Schaller dürfte die teils vernichtende Berichterstattung über Sauerlands Auftritt gründlich studiert haben. Dasselbe sollte ihm als Medienprofi, wie er sich während der Verhandlung gerne darstellen wird, nicht passieren. Noch vor Beginn des 31. Verhandlungstages schüttelt er, umringt von Kameras, einigen Angehörigen die Hand, auch Gabi Müller ist dabei. 

Der große Auftritt wird verhindert

Anschließend bittet der breitschultrige Hobby-Kraftsportler das Gericht, eine Erklärung verlesen zu dürfen. Er zieht einen gefalteten Zettel aus der Innentasche seines Sakkos. Gerne hätte es Schaller pathetischer inszeniert. Eigentlich wollte er aufstehen und die Nebenkläger anschauen.
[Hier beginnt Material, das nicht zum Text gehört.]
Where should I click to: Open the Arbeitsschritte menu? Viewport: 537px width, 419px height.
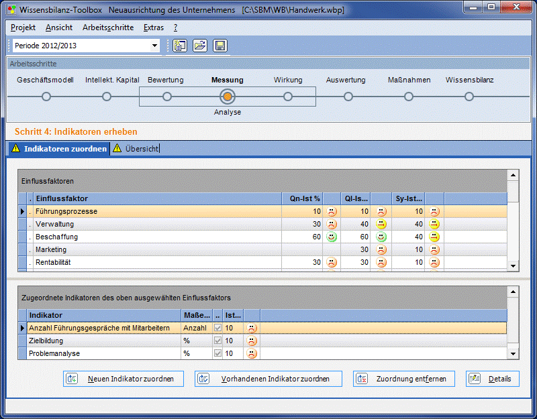pyautogui.click(x=107, y=27)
Doch da Mikrofon und Kameras fest installiert sind, muss er sitzen bleiben und nach vorne schauen.

„Ich möchte den Hinterbliebenen mein herzliches Beileid aussprechen und mich aufrichtig entschuldigen“, sagt er. „Alles Leid, was sie seit der Loveparade in Duisburg empfunden und durchleben mussten, ist auf meiner Veranstaltung passiert.“ Es sei daher selbstverständlich, dass „ich die moralische Verantwortung übernehme“. Er wolle nun dazu beitragen, die Dinge aufzuklären.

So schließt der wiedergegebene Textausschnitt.